WINGST. Die Bundesanstalt für Immobilienaufgaben (Bima) verkauift das ausgediente erdmagnetische Observatorium im Wingster Wald.

Eine über 80 Jahre alte Geschichte geht zu Ende. Die Bundesanstalt für Immobilienaufgaben (Bima) stellt jetzt einen riesigen Komplex in idyllischer Wingster Waldlage zum Verkauf: Das ausgediente erdmagnetische Observatorium mit mehreren Gebäuden. Das Grundstück ist 2,7 Hektar groß. Mindestens 230 000 Euro sollen dafür in die Staatskasse fließen. Das ist die unterste Gebotssumme.

Die aus zwei Flurstücken bestehende Liegenschaft hat eine Gesamtgröße von 27 336 Quadratmeter. Auf dem komplett eingezäunten Gelände befand sich seit 1938 das Erdmagnetische Observatorium Wingst, in dem noch bis vor kurzem zeitliche und örtliche Schwankungen des Erdmagnetfeldes durch verschiedener Messgeräte erfasst wurden. Das ist jetzt Geschichte, das Institut hat ausgedient. Auf dem Areal stehen verschiedene Gebäude aus den Jahren 1938 und 1939: ein Wohn-, ein Diensthaus, ein Werkstattgebäude sowie fünf weitere kleinere Zweckbauten. Die Wärmeversorgung der Gebäude erfolgt durch eine zentrale Gasheizanlage (Baujahr 1993).

Die Wohnfläche beträgt circa 701 Quadratmeter, die Nutzfläche rund 540 Quadratmeter.
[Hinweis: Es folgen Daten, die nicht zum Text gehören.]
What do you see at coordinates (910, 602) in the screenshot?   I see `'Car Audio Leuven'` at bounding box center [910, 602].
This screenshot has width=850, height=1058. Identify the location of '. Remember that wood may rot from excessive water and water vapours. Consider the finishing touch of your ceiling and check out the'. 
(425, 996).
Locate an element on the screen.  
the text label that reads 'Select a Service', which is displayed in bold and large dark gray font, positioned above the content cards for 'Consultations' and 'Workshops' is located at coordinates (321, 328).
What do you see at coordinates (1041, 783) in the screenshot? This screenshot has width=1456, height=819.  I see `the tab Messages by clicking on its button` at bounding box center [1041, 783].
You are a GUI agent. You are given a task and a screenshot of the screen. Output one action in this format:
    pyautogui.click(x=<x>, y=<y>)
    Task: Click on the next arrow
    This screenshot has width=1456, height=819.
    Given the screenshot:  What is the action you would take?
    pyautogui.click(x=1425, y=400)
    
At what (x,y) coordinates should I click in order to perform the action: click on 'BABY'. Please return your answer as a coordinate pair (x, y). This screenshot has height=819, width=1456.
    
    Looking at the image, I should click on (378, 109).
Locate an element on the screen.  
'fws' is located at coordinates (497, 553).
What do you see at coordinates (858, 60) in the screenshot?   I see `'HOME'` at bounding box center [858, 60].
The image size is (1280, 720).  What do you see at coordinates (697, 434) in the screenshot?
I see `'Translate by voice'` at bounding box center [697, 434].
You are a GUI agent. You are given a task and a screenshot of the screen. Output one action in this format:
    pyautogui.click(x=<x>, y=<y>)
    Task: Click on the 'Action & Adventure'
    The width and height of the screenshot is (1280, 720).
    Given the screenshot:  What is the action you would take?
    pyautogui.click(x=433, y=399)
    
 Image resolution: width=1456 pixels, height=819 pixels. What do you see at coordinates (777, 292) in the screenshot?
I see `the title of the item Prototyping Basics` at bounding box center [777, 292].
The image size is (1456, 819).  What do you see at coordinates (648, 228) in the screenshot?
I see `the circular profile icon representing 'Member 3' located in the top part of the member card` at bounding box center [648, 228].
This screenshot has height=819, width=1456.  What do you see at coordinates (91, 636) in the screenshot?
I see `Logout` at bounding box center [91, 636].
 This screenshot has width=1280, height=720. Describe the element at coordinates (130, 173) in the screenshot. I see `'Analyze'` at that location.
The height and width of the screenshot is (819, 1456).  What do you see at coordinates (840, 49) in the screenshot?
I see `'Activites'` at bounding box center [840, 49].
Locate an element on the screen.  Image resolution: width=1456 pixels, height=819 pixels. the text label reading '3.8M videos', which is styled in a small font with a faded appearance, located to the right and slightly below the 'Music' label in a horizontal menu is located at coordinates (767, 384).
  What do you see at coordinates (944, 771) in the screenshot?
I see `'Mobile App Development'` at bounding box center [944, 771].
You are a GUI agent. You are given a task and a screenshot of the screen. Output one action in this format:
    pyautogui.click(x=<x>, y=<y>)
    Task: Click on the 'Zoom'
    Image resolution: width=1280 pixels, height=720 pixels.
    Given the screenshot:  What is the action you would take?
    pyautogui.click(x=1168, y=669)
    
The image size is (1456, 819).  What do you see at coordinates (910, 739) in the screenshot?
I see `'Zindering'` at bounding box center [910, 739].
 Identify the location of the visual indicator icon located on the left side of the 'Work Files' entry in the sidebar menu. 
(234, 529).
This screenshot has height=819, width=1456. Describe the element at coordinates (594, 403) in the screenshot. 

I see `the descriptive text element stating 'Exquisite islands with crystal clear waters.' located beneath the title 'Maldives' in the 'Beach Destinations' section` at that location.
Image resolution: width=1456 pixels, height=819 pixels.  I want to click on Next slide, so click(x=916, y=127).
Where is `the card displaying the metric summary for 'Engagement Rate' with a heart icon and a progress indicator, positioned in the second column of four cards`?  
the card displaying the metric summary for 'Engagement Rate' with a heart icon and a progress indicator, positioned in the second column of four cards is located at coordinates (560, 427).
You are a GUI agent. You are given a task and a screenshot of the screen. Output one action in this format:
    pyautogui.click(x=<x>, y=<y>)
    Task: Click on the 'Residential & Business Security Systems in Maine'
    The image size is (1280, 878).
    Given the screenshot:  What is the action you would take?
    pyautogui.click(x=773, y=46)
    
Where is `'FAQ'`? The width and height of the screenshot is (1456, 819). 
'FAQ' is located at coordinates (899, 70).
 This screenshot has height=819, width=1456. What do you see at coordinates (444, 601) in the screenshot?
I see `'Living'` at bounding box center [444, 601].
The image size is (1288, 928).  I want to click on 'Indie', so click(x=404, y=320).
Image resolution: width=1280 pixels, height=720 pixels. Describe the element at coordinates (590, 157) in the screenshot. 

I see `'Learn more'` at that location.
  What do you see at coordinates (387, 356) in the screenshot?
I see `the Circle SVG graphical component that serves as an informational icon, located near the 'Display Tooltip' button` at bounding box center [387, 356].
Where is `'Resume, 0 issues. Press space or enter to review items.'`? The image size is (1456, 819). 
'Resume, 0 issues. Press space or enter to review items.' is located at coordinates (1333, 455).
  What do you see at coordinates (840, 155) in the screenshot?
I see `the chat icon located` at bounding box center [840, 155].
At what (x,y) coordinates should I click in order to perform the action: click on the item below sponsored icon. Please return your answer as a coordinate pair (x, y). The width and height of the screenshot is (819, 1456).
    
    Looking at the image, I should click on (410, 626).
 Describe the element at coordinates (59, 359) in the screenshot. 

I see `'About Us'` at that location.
Die Zufahrt erfolgt in Richtung Waldspielplatz Wingst über die Gemeindestraße "Am Olymp", die an dem nahezu rechteckig geschnittenen Grundstück vorbeiführt. Entlang der Grundstückfläche verläuft ein Wanderweg.

Es existiert derzeit kein rechtskräftiger Bebauungsplan für dieses Gebiet. Im Flächennutzungsplan ist das Grundstück noch als Sondergebiet Observatorium ausgewiesen. Sämtliche Nutzungsänderungen seien mit dem Landkreis Cuxhaven als Bauaufsichtsbehörde und der Gemeinde Wingst abzustimmen, teilt die Bima mit.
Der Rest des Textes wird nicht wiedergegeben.